Costner’s character is best described as a mix of Danny the Dog meets Jason Bourne, but instead of being a Chinese kung fu fighter or a skilled assassin with no memory, we have a redneck with a heap of new memories. He suddenly finds himself able to speak French, and calmly shoot a group of attackers trying to kill him with a precision aim, while at the same time gradually coming to care about Gadot and her daughter. Despite his new found skills though, the way Vromen films them is sadly lacking in any kind of tension or excitement, with the action scenes frequently falling flat. There’s obligatory explosions, car chases, and even a random missile fired from a submarine just for good measure, but none of them come with any real sense of meaning or danger, resulting in it being an easy task to quickly lose interest.
Events culminate in a particularly generic finale which takes place on a runway, that sees all the characters converge in the one location, including Tommy Lee Jones, who’s spent every scene he’s appeared in looking and sounding terminally bored. What sticks out like a sore thumb in particular though, is how lost the script seems to be in terms of what the final outcome should be for Costner’s character. Lest we forget that without Reynolds’ memories, he was a death-row prisoner chained by the neck and ready to put the beat-down on anyone that got too close to him. Unsurprisingly events head in the direction of a happy ending, and when one of Oldman’s fellow agents asks him what he plans to do with Costner, Oldman declares that he’s going to offer him a job, a line which makes about as much sense as the whole brain swapping concept in the first place.
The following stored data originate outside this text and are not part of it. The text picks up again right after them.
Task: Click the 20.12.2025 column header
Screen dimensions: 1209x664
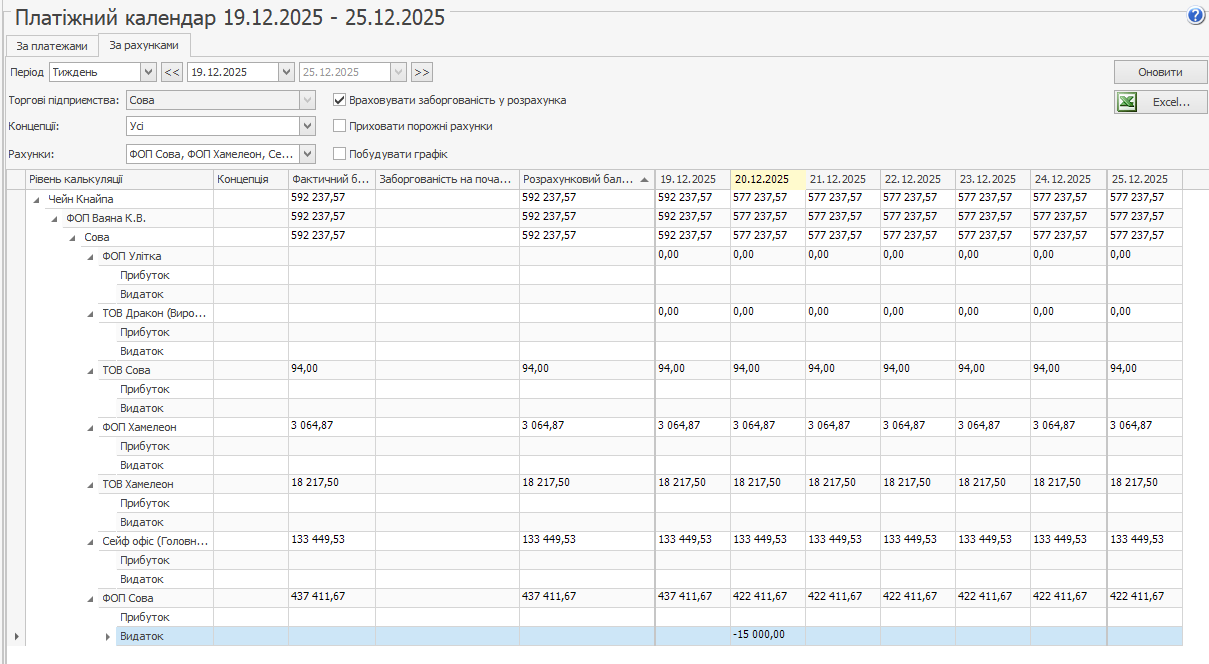Action: [x=767, y=179]
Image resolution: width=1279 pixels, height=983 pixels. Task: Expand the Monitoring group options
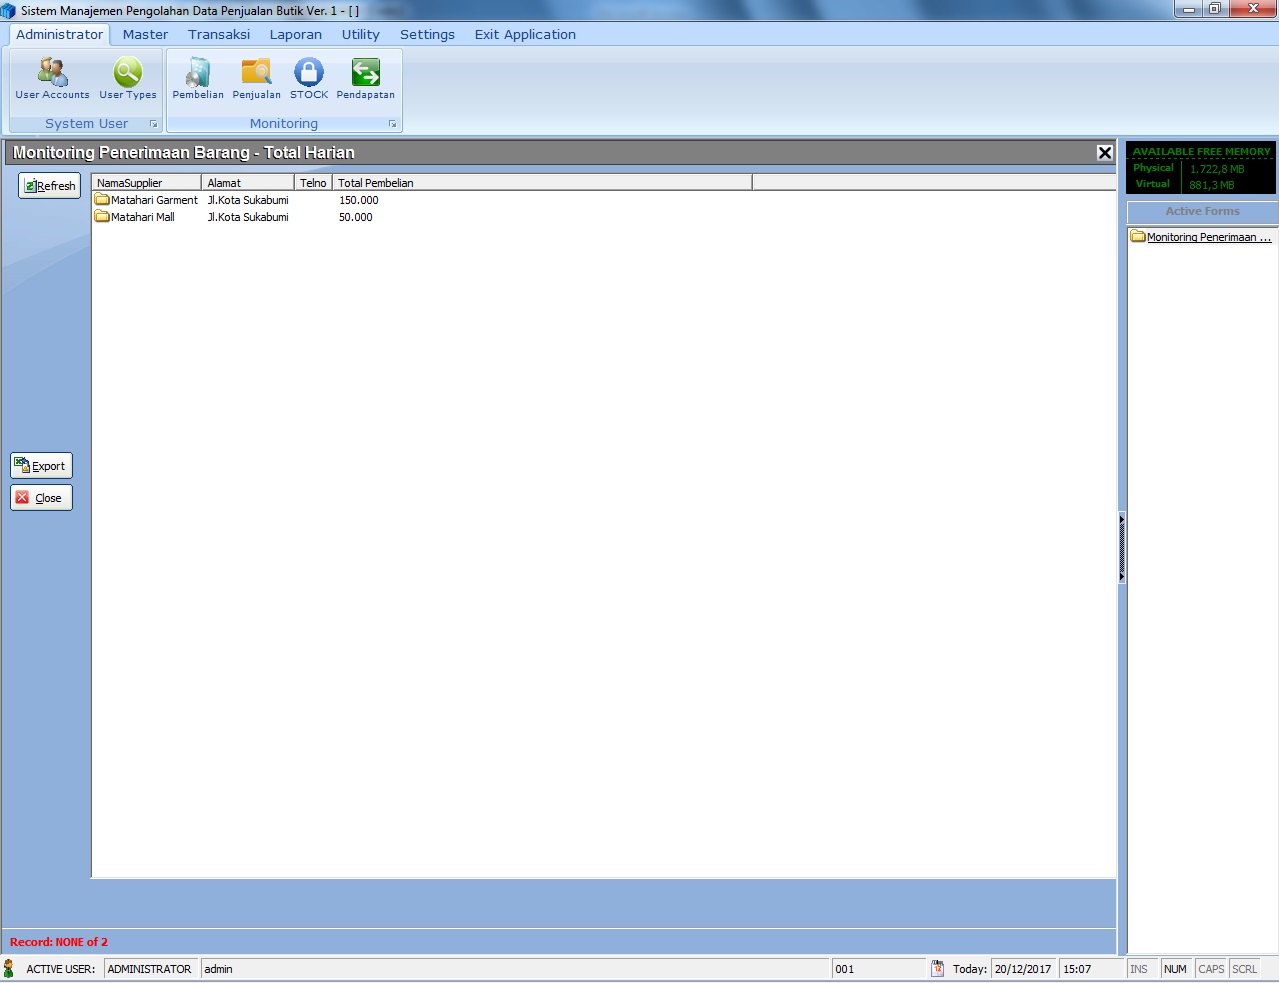point(392,123)
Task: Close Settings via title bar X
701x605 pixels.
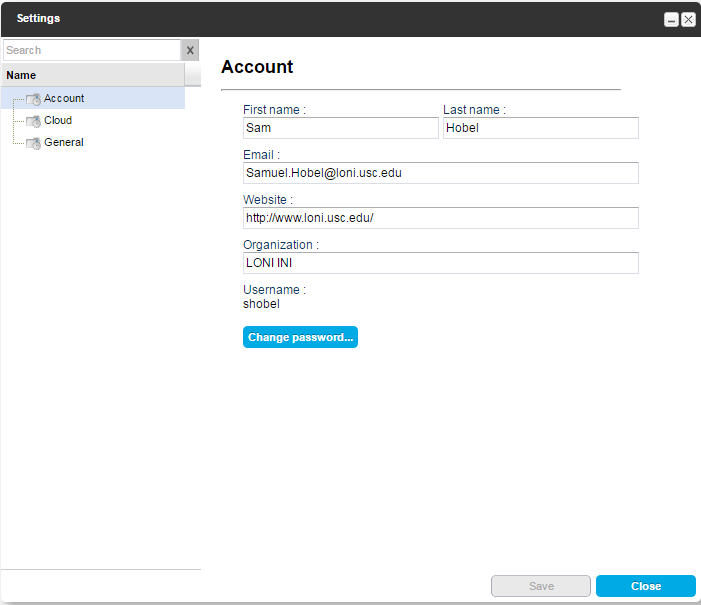Action: click(x=688, y=20)
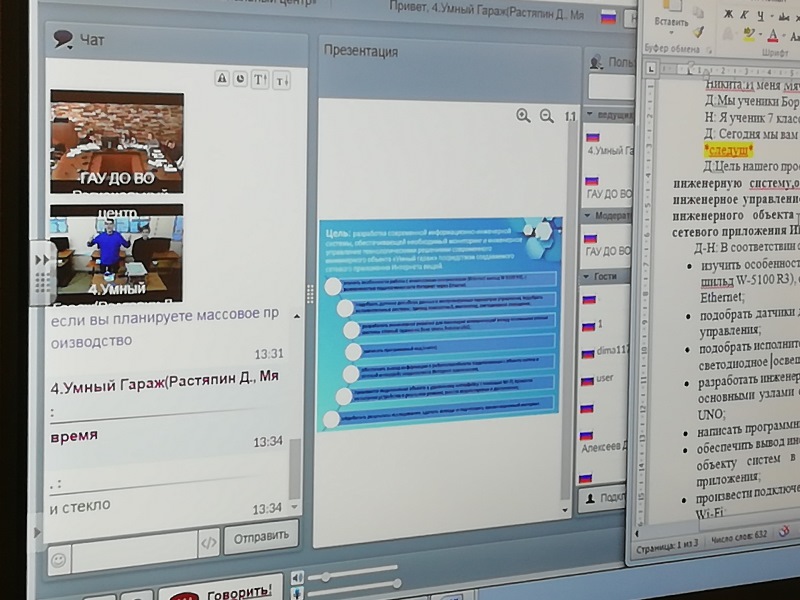Click the Format Painter brush in Word
The width and height of the screenshot is (800, 600).
(699, 31)
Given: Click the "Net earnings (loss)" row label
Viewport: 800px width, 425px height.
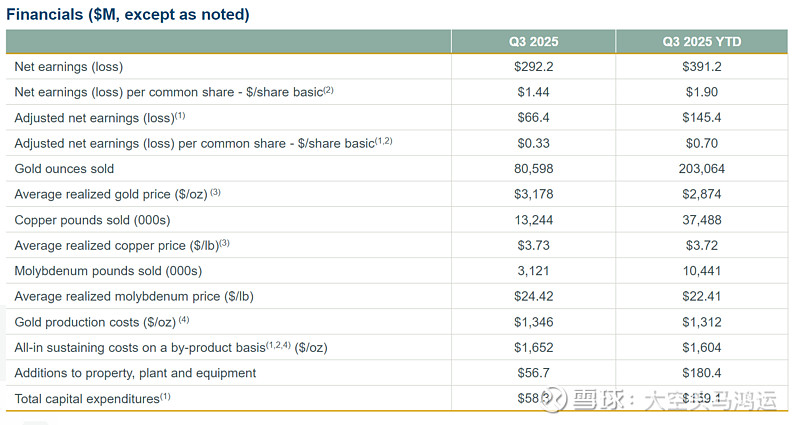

While actors like Kevin Costner, Gary Oldman, and Tommy Lee Jones are always entertaining no matter what production they appear in, Criminal does feel at times that it’s stretching this statement to its limit. For fans of British crime thrillers with a hint of science fiction thrown in, Vromen’s latest could definitely be worth a look, as for everyone else, stick with the stars classic movies. It would be ‘Criminal’ not to.